I get home, and the clothes for the next day's post finally arrived. I wash my tear-stained face, hit the Visine, and try on the clothes. The shoot must go on. Except none of the clothes fit. Due to some confusion, the clothes took a month to arrive and now they're all too big and there's no way to make them look good. Fuck. I try on all the clothes I have from this brand, and all of them are too big. Fuck. How can I promote this brand that I love properly when the only item in my closet from the brand that currently fits is an old striped tee? Do they even have that tee on their website any more? They do. Oh thank goodness, they do. Let's Tim Gunn this thing.

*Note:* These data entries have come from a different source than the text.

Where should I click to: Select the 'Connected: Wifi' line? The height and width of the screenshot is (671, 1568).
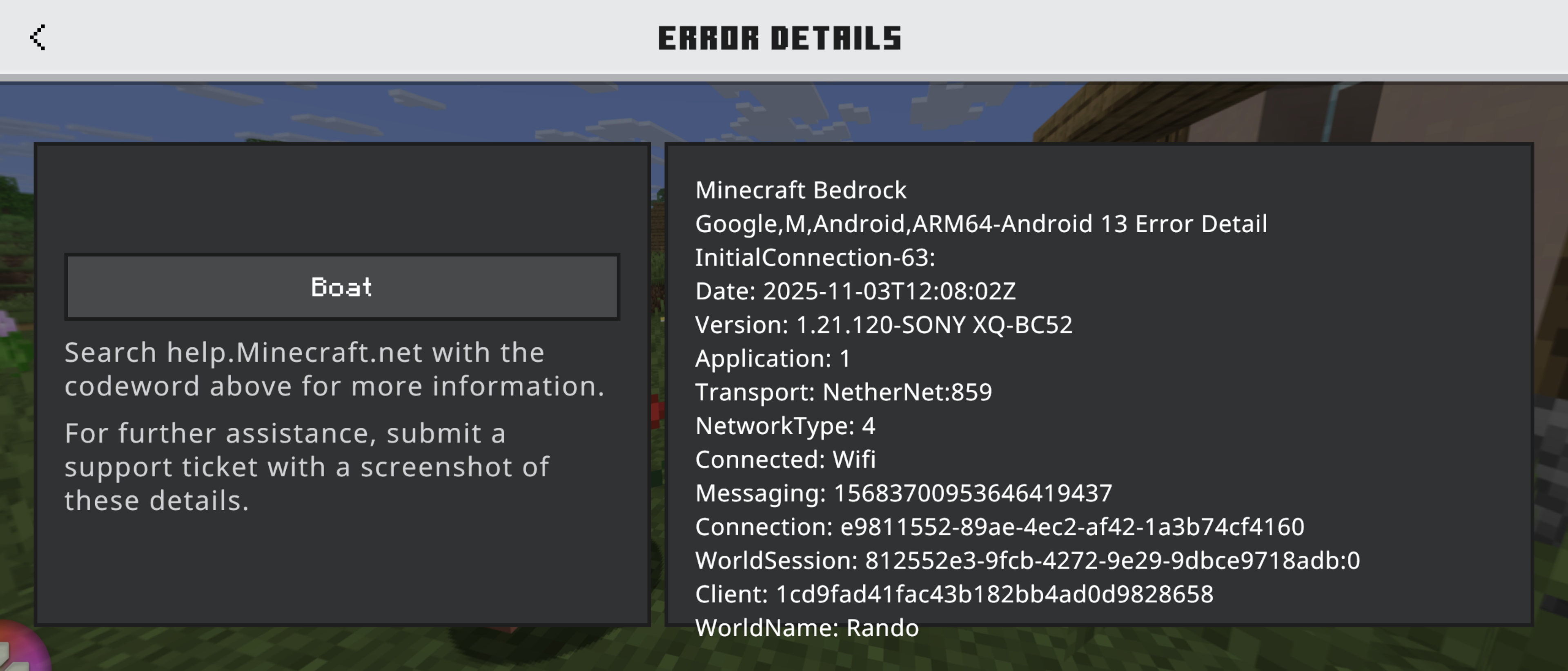785,459
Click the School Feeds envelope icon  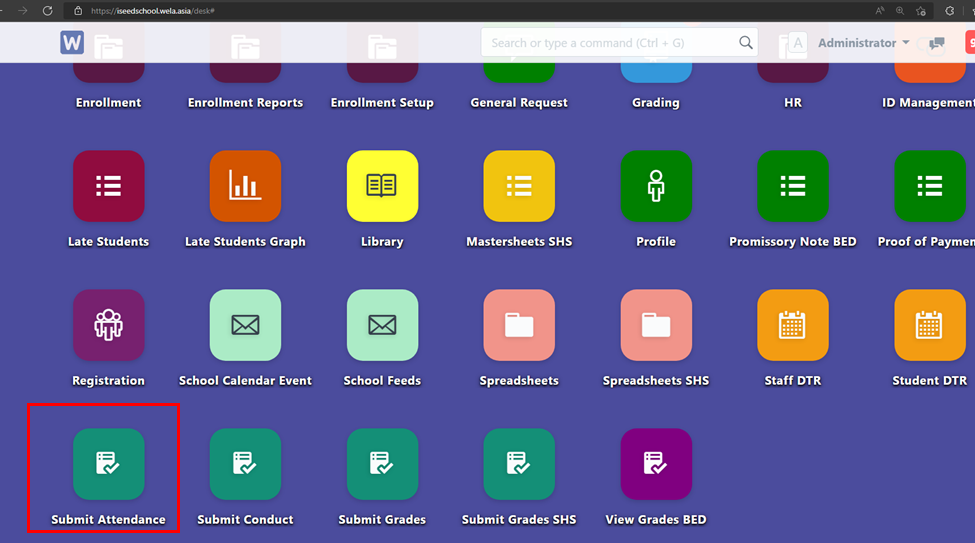382,325
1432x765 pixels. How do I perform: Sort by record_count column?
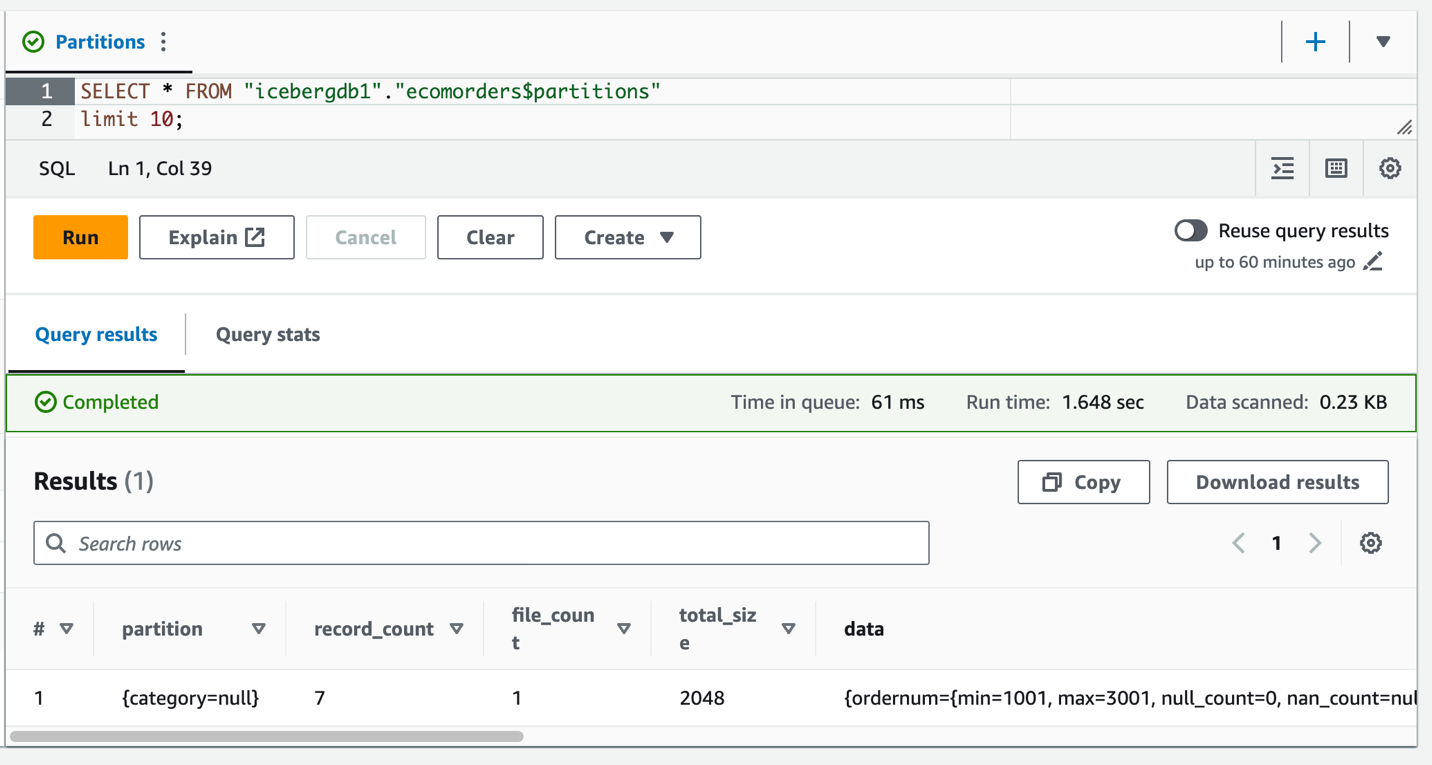(x=456, y=629)
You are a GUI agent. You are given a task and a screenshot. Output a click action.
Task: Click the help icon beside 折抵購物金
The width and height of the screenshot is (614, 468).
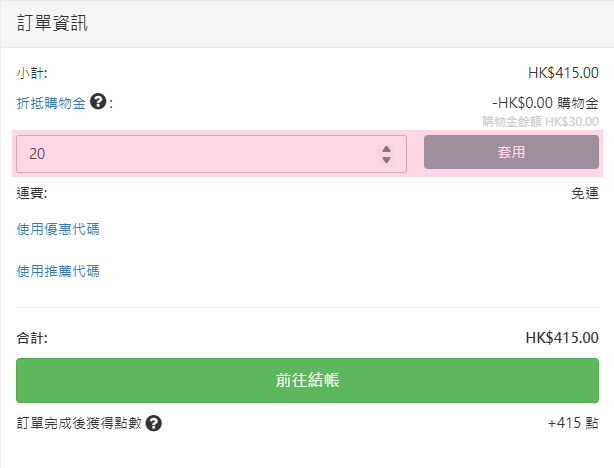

Karl and I go to the lake near our house. People are flying kites, walking their dogs, running and laughing. I still want to cry, but we make it work. He makes me laugh, he shoots me in profile to hide my weird eye, shoots with my sunglasses. He offers to take care of Emerson, put her to bed. I work on the blog post and various other blog stuff until 11pm and then take a Bonnaroo Shower (definition: that amazing hot first shower after a music festival where you slough off all the Tennessee dirt and layers of sunscreen and sweat and slowly acclimate to real life). Yep, I cried in that shower. No gym the next day, so I slept in until 7:00am.
And the next day I saw things in a different light.
I am so lucky that I didn't really lose my wallet. And to think of where it was, in a bag of beautiful jewelry I had the honor to borrow and now give to one of my readers who helped me achieve my dream of quitting my day job.
I have dealt with a pain in my ass (literally) for three months. This doctor even was shocked I went so long with such an issue. “Young lady (I told you he's a great doctor), you must have a very high tolerance for pain. I am impressed.” I still have some hemorrhoids that will have to be taken care of with surgery but it's not a rush issue. For now, I am comfortable. And I haven't been comfortable since before Christmas.
My eye situation isn't permanent, and it was free (I got it for being an influencer and we were seeing a long-term relationship). This Botox keeps on giving with the introspection.
Brands find me valuable enough to send me free clothes and partner for giveaways and sponsored posts. I write crazy posts like this about my ass and they still want to partner. I feel good about this business I have built, that I am able to stay true to who I am and still find success.
I am married to an awesome guy who may joke about me being Forest Whitaker but lets me cry it out, finds my best angles for photo shoots, and sees us as a team.
And I have you, who read and click and share and comment and engage and make me excited to write more content, even when my ass is on fire and I have a wonky eye and can't even keep track of my wallet. Thank you for supporting me. It was so cool to host all those giveaways with great brands and be able to give you super cool prizes. This blog is nothing without you, and I feel gratitude every day. And every day I get better at this full time blogging thing, and with my body getting on the mend, I'll be even more in this game. So yeah, I have crappy days, but oh so much to be grateful for!